Here is a message from IATSE General Secretary-Treasurer, James B. Wood, about computer security:
Due to the COVID-19 crisis most of our local unions have been forced into a remote working environment. The growing spread of malicious programs and computer viruses was already rampant before all of this and now it is increasing to an all-time high. At least one of our local unions has been attacked by ransomware and forced to negotiate a settlement in order to regain access to their information.
In light of this situation I have asked the International’s computer consultant to provide our Locals with suggested best practices and that memo is below for your reference.
End-user email/web browsing best practices:
Email phishing attacks are getting more sophisticated and dealing more serious damage. Please keep in mind these important tips. Remember, these should apply even when email or links appear to originate from people you know.
1. Be suspicious of warning messages about account lockouts. These tend appear to be from a legitimate company like your bank or Microsoft, and demand action like clicking on a link.
2. Ransomware attacks are designed to get you to click on a link in an email or download an attachment that will start to encrypt the contents of your drive and any mapped network drives. Most versions will then automatically try to propagate to all computers on the network. If anything about an email looks suspicious, check with the sender using a new email message.
3. Don’t open attachments that you weren’t expecting or aren’t typical from the sender you received it from.
4. If you are unsure about a link, hover over it. If it is different from the link text in the email, or if you don’t recognize it, don’t click it. Check with the sender first using a new email.
5. Be skeptical of jokes, forwards, shortened URLs, and short messages like, “check this out” or “here is the link you asked for.” Check with the sender first using a new email.
6. When sending a message that contains a link or attachment, let the recipient know you intended to send it with an accurate subject and description in the body, and maybe a full sentence or two so they know it is legitimate.
In addition, please ensure that you:
1. Keep regular backups of important files.
2. Make sure your machine is downloading and updating windows updates regularly. Most Windows 10 systems are set to automatically check, but you have to reboot occasionally to get them to install.
3. Make sure your antivirus is being updated regularly. Windows now has built-in antivirus (Microsoft Security Essentials) if you don’t have a third party tool. Macs should also have antivirus software installed.
4. Limit web browsing to known, reputable sites. If you don’t know a site and can’t verify it with another user, don’t visit it with your work machine, even with an incognito browser.
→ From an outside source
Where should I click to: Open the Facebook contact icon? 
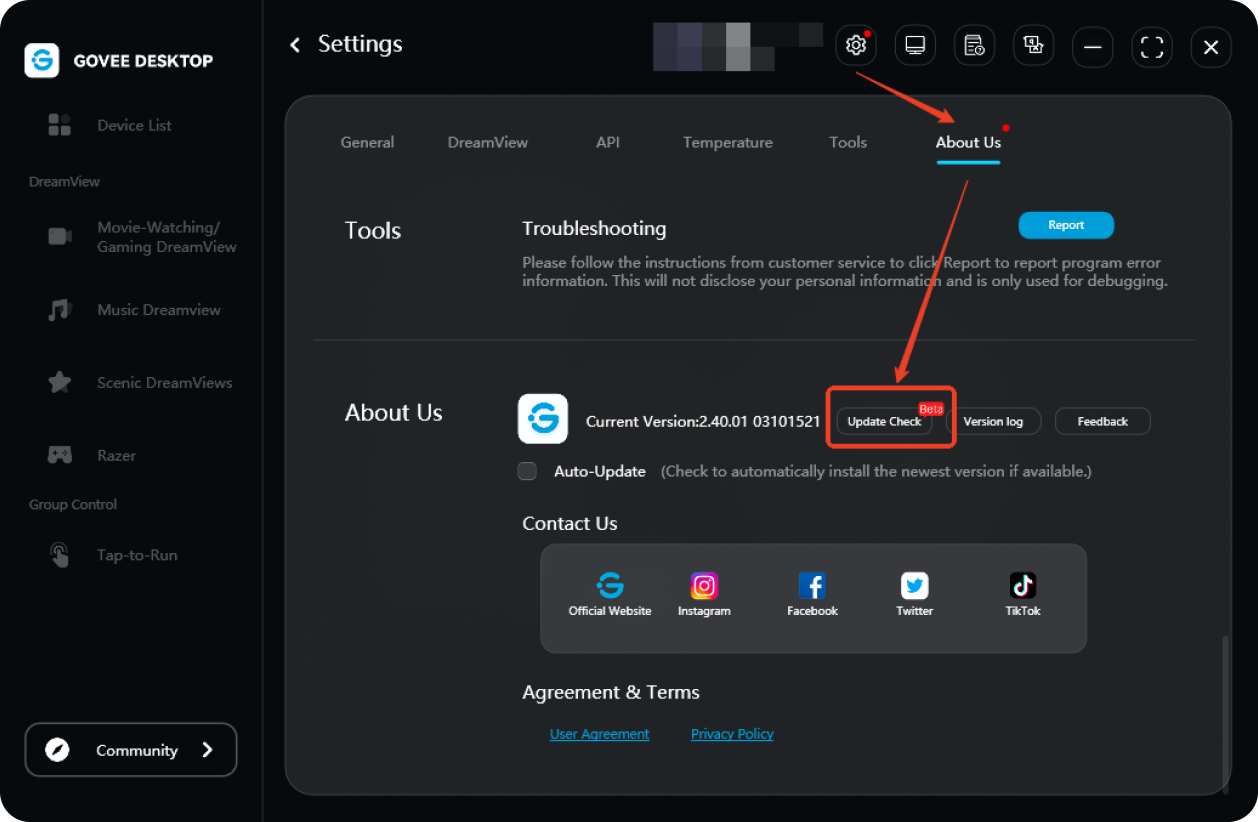click(x=812, y=586)
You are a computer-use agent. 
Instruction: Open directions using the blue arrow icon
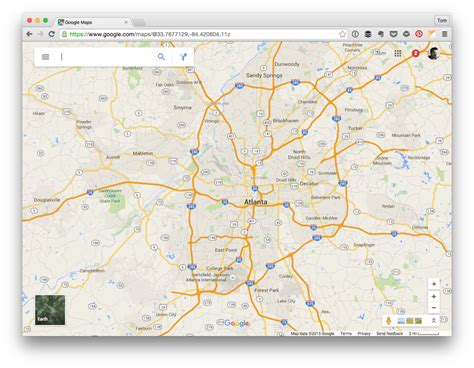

5. If you connect to servers via remote desktop to a server, do not casually browse the web from the server or from your local machine unnecessarily. You risk infecting yourself and the server.
6. Do not keep drives mapped to a server if you are not using them, since viruses can easily propagate across such mappings. (This is acceptable for OneDrive, Google Drive, DropBox, and similar services)
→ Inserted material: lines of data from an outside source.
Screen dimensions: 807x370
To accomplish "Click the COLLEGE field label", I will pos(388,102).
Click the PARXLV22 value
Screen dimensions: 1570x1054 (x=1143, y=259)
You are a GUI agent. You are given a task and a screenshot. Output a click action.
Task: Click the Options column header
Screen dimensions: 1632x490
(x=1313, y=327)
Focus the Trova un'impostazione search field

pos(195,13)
Administrative end user IT security controls:
1. Implement a security awareness training program through a known security LMS vendor to ensure that users have the proper training for basic computer usage, email, and web browsing. If you don’t have a training system or don’t have budget to add one, then send out email security reminders. Get your end users accustomed to asking for help with suspicious emails or web sites and reporting possible issues to your security team.
2. Enable Multi factor authentication on all systems that support it for at least administrative users, and all users if possible. This is especially important for email systems such as Office 365 or Gsuite.
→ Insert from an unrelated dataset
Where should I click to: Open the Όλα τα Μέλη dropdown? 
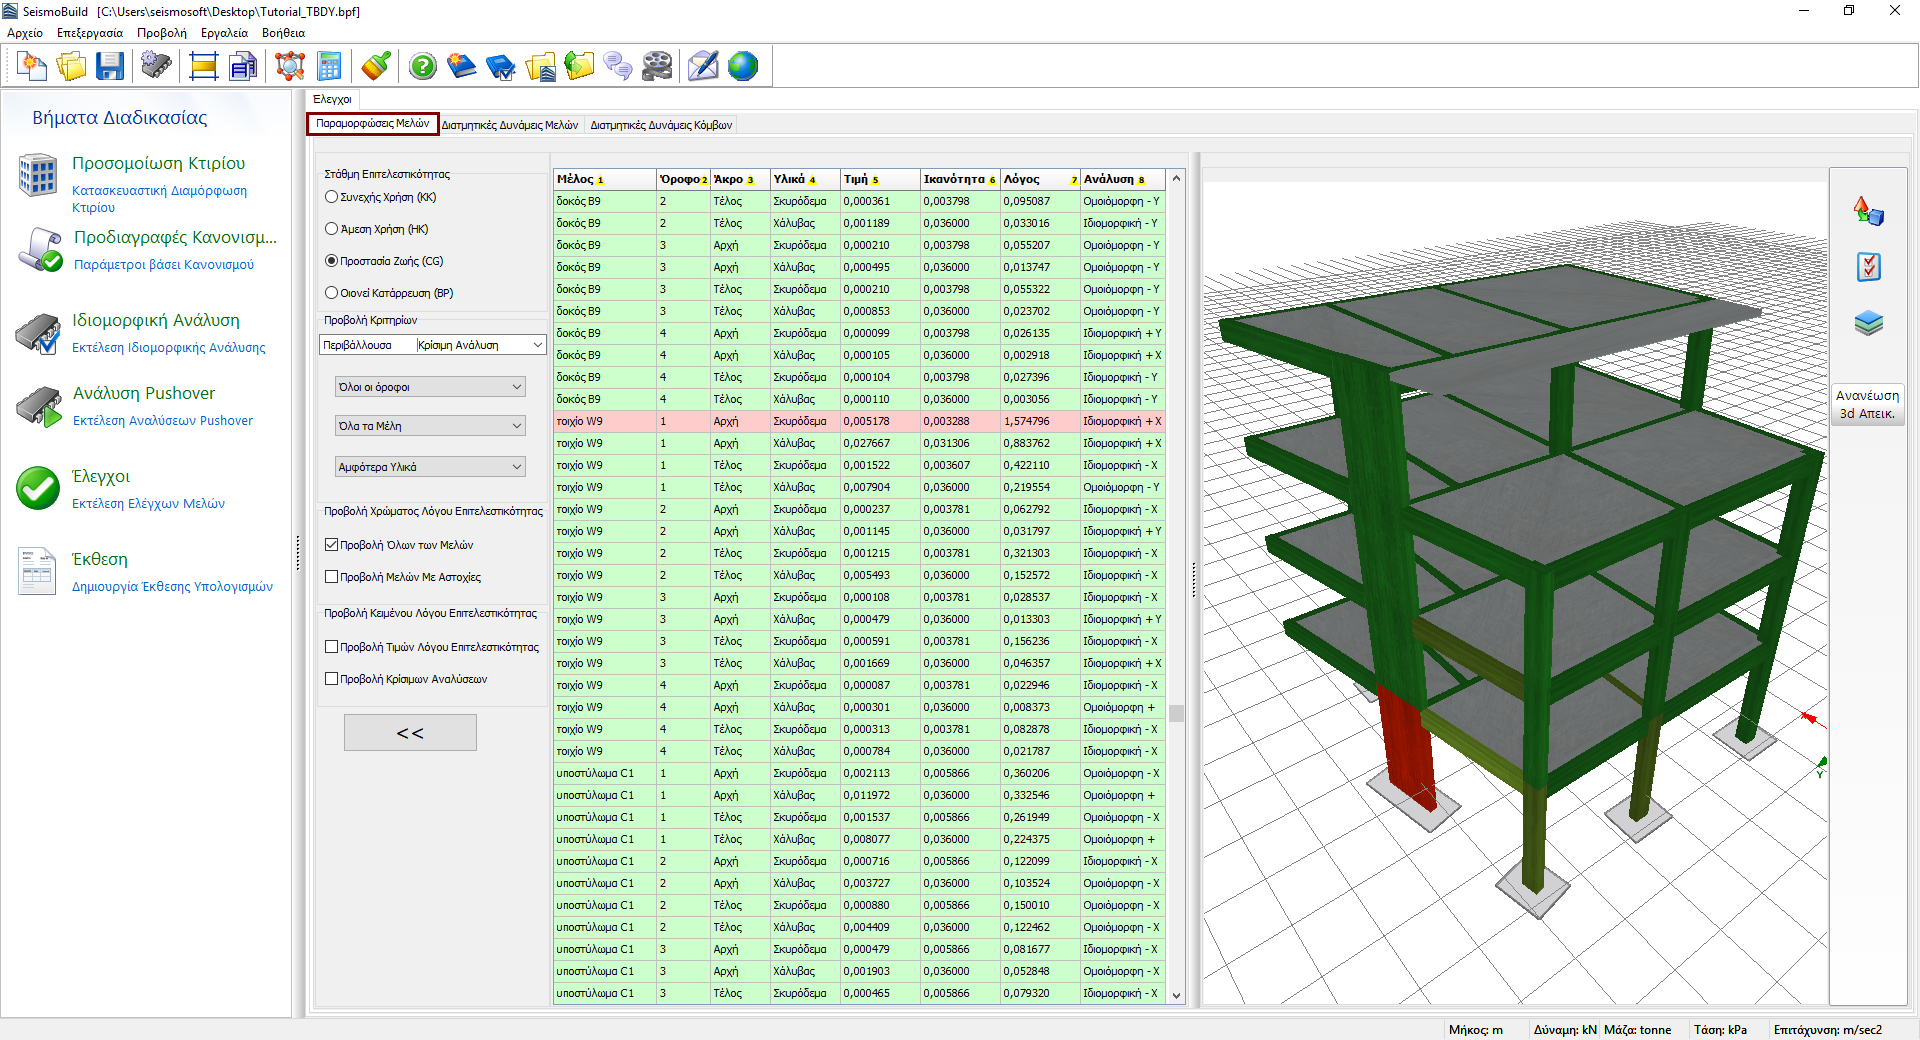pos(430,426)
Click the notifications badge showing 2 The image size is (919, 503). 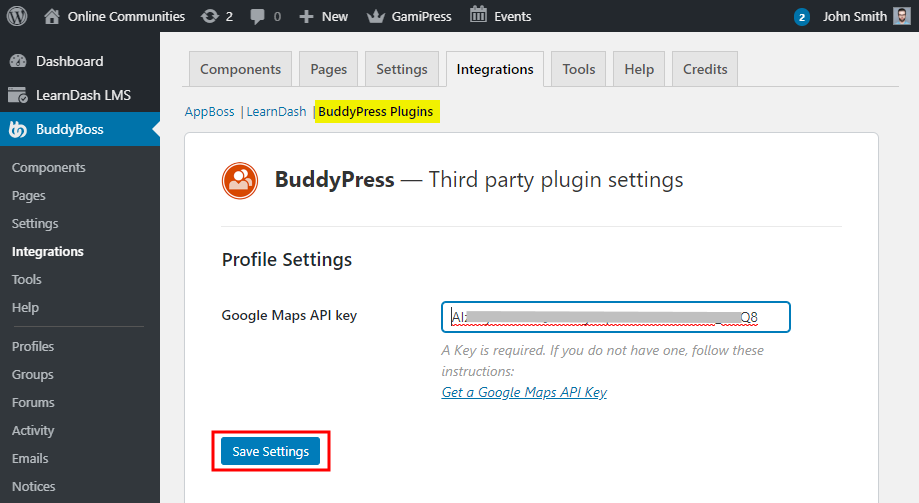point(801,17)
3. Ensure all end user machines have proper updated endpoint security. If they have DNS security such as Cisco Umbrella, make sure that is rolled out on the remote machines.
4. If users have work-issued machines, require that they only do their work on the work-issued machines and leave all personal activity (shopping, Facebook, entertainment) for their personal machines.
5. Make sure all machines used for work are set to automatically install the critical windows security updates or else have the IT admin push out these updates after they are validated by IT.
6. If you are utilizing a VPN, ask users to not browse the web or use any non-work functions while connected to the VPN. Depending on company policy, this can be automated.
7. Ensure users are not saving any files on their home machines and that all data is still being stored in approved locations, such as OneDrive or a corporate file share. If users are working on corporate equipment, consider encrypting the content of specific drives or folders if sensitive information is being stored.
IT systems controls:
1. Limit all changes to internal systems to critical maintenance and updates. For servers, continue to perform monthly critical patching during planned maintenance windows.
2. Monitor the internal network and systems to ensure functionality. When people are not in the office it makes it harder to tell if there is an issue. Look for redundant systems running in failover mode such as a firewall that fails over to a secondary line. Remediate these quickly to stay ahead of a second failure resulting in downtime.
3. Verify all backups are running correctly on their proper schedules.
4. If you are not using collaboration software services, this is a good time to consider them. For example, Microsoft Teams is secure software for collaboration and video conferencing within the Office 365 services suite. Google offers similar options.
5. If you have remote access software to allow troubleshooting user machines remotely, make sure it is installed on issued equipment.